Besides my new tasks at work, I have been continuing with my daily routine of living in Berlin. It’s been over a month now since I’ve arrived to the city, which means I have to renew my public transportation pass. In order to have my pass and identification card issued to me, I had to visit a BVG store near my work. I arrived one day after work, and I was in quite the hurry to be somewhere. The man in front of me noticed I was slightly frantic, and he kindly offered me his place in line. Once I reached the desk, it turned out that the employee only spoke German, and he proceeded to turn me away. Much to my surprise, the kind man who let me take his place in line offered to translate for me in order to help me communicate with the man at the desk. I truly appreciated this courteous gesture. This was one of the instances a cultural difference has affected my interactions with the people of Germany. Even though some may have viewed me as unprepared in that moment—since I was unable to communicate on my own—but it meant so much to me that the man helped me in that moment of conflict. Even though I was slightly frustrated that I wasn’t able to express myself due to the language barrier, I was happy to have the help from a native.

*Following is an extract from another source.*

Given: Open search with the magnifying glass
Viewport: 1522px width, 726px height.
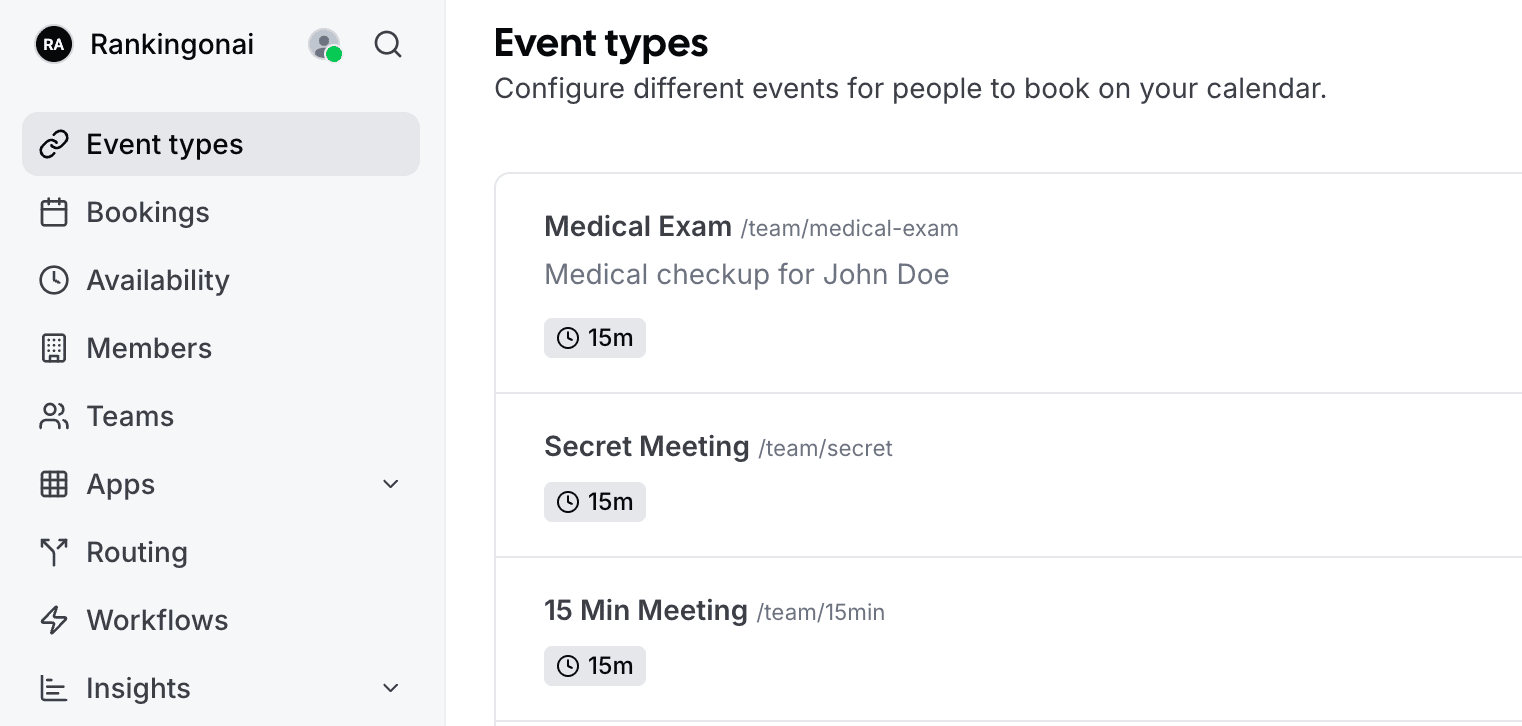Looking at the screenshot, I should coord(388,44).

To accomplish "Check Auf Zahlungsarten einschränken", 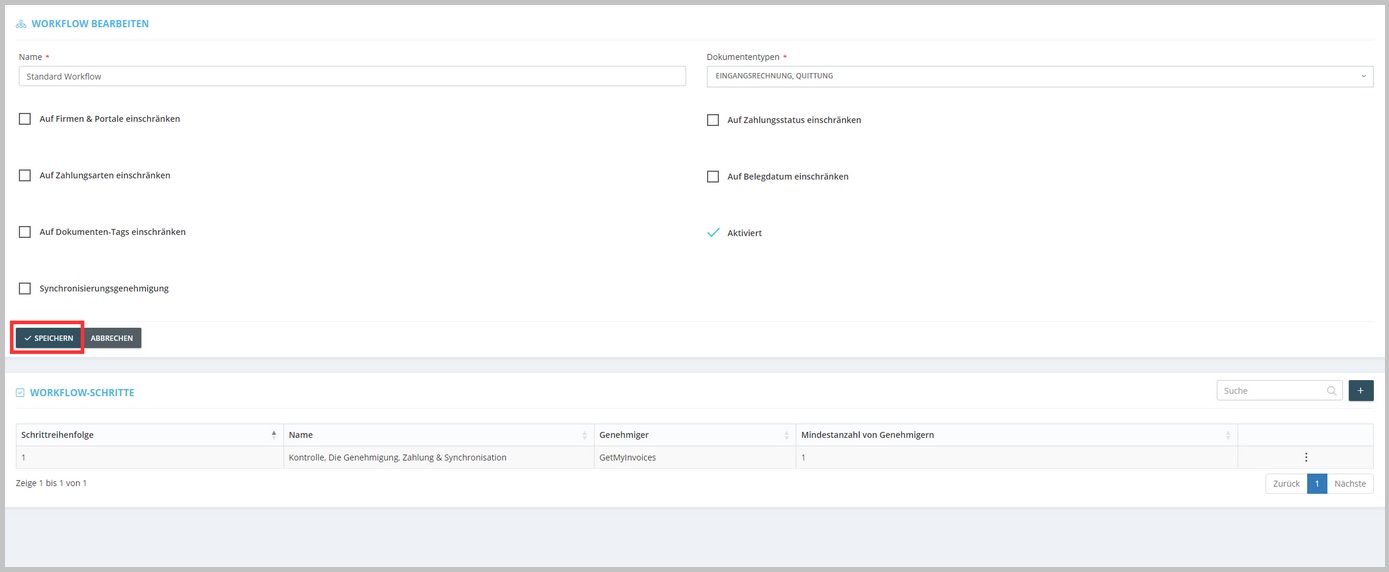I will point(25,175).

Little did I know, this instance wouldn’t be the only time I would be experiencing a language barrier.
After a short work week, on Thursday night, I left Berlin to spend the weekend in Prague, where little to no English is spoken. After only a four hour bus ride, I arrived in the beautiful Czech city, surrounded by so much history and intricate architecture. It was quite late when our bus arrived, so we checked into the Airbnb for the night and woke up Friday morning with a full day to explore the city.
On Friday, I was kindly welcomed by the owner of the Airbnb, who spent some time talking about Prague and the beautiful sights of the outdoor museum—as he calls it. He was a very fascinating man, and I enjoyed the stories he had to tell. Beyond the history of Prague, he talked a lot about life lessons and synchronicity. Every decision we make in life is meant to be, and every barrier we break down will open up new doors. After our chat, he let us loose into the city and I finally began my grand expedition of Praha.
The public transportation in Prague is slightly different than Berlin’s. In Prague, they have a convenient tram system that you can take into the Old Town, which is one of the main exploring areas in Prague. Outside of the square and surrounding streets is the New Town. Once you pass over the river, there is a beautiful view of the entire city from the hills.
One of my favorite places we explored during the three days we were there was the Prague Castle. Beyond all of the passageways and gardens, we arrived at the grand overlook of the city that features the terra-cotta roofs of the buildings and the gorgeous turquoise steeples.
Throughout the weekend, I also visited sites such as the Jewish synagogues and cemetery, The astronomical clock in the Old Town Square, The Charles Bridge, and many delicious restaurants. We ate at a classic Czech restaurant called Neklid, and we even tried a traditional trdelník, which are very popular in the city of Prague.
On Sunday, we ended our trip in a cute café in the local neighborhood we were staying in. It was a kavárna called Design Friendly CUP & HUB, and they collaborate with local interior designers to create a chic, trendy space for coffee, and quality time with friends.
Prague was a great time, and looking forward to this upcoming week, I am excited to be back in Berlin—which has become my home away from home.